TDCOSMO

I. An exploration of systematic uncertainties in the inference of H₀ from time-delay cosmography

¹ Institute of Physics, Laboratory of Astrophysics, Ecole Polytechnique Fédérale de Lausanne (EPFL), Observatoire de Sauverny, 1290 Versoix, Switzerland
e-mail: martin.millon@epfl.ch
² Department of Physics and Astronomy, University of California, Los Angeles, CA 90095, USA
³ Max-Planck-Institut für Astrophysik, Karl-Schwarzschild-Str. 1, 85748 Garching, Germany
⁴ Physik-Department, Technische Universität München, James-Franck-Straße 1, 85748 Garching, Germany
⁵ Academia Sinica Institute of Astronomy and Astrophysics (ASIAA), 11F of ASMAB, No.1, Section 4, Roosevelt Road, Taipei 10617, Taiwan
⁶ Kavli Institute for Particle Astrophysics and Cosmology and Department of Physics, Stanford University, Stanford, CA 94305, USA
⁷ Department of Physics, University of California, Davis, CA 95616, USA
⁸ STAR Institute, Quartier Agora – Allée du six Août, 19c B-4000 Liège, Belgium
⁹ Kavli IPMU (WPI), UTIAS, The University of Tokyo, Kashiwa, Chiba 277-8583, Japan
¹⁰ DARK, Niels Bohr Institute, Lyngbyvej 2, 2100 Copenhagen, Denmark
¹¹ Kapteyn Astronomical Institute, University of Groningen, PO Box 800, 9700 AV Groningen, The Netherlands
¹² Instituto de Física y Astronomía, Facultad de Ciencias, Universidad de Valparaíso, Avda. Gran Bretaña 1111, Valparaíso, Chile
¹³ National Astronomical Observatory of Japan, 2-21-1 Osawa, Mitaka, Tokyo 181-8588, Japan
¹⁴ Institute of Astronomy, University of Cambridge, Madingley Road, Cambridge CB3 0HA, UK
¹⁵ Kavli Institute for Cosmology, University of Cambridge, Madingley Road, Cambridge CB3 0HA, UK
¹⁶ Leiden Observatory, Leiden University, Niels Bohrweg 2, 2333 CA, Leiden, The Netherlands
¹⁷ University of Portsmouth, Institute of Cosmology and Gravitation, Portsmouth PO1 3FX, UK
¹⁸ INAF – Osservatorio Astronomico di Capodimonte, Salita Moiariello, 16, 80131 Napoli, Italy
¹⁹ European Southern Observatory, Karl-Schwarschild-Str. 2, 85748 Garching, Germany
²⁰ Fermi National Accelerator Laboratory, PO Box 500, Batavia, IL 60510, USA

Received: 18 December 2019
Accepted: 20 May 2020

Abstract

Time-delay cosmography of lensed quasars has achieved 2.4% precision on the measurement of the Hubble constant, H₀. As part of an ongoing effort to uncover and control systematic uncertainties, we investigate three potential sources: 1- stellar kinematics, 2- line-of-sight effects, and 3- the deflector mass model.

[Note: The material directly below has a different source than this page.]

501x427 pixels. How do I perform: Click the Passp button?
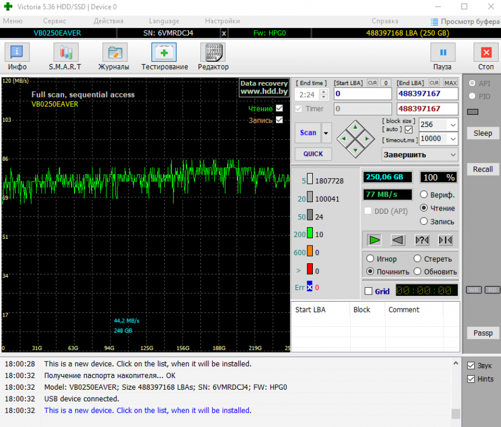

To meet this goal in a quantitative way, we reproduced the H0LiCOW/SHARP/STRIDES (hereafter TDCOSMO) procedures on a set of real and simulated data, and we find the following. First, stellar kinematics cannot be a dominant source of error or bias since we find that a systematic change of 10% of measured velocity dispersion leads to only a 0.7% shift on H₀ from the seven lenses analyzed by TDCOSMO. Second, we find no bias to arise from incorrect estimation of the line-of-sight effects. Third, we show that elliptical composite (stars + dark matter halo), power-law, and cored power-law mass profiles have the flexibility to yield a broad range in H₀ values. However, the TDCOSMO procedures that model the data with both composite and power-law mass profiles are informative. If the models agree, as we observe in real systems owing to the “bulge-halo” conspiracy, H₀ is recovered precisely and accurately by both models. If the two models disagree, as in the case of some pathological models illustrated here, the TDCOSMO procedure either discriminates between them through the goodness of fit, or it accounts for the discrepancy in the final error bars provided by the analysis. This conclusion is consistent with a reanalysis of six of the TDCOSMO (real) lenses: the composite model yields H₀ = 74.0_−1.8^+1.7 km s⁻¹ Mpc⁻¹, while the power-law model yields 74.2_−1.6^+1.6 km s⁻¹ Mpc⁻¹. In conclusion, we find no evidence of bias or errors larger than the current statistical uncertainties reported by TDCOSMO.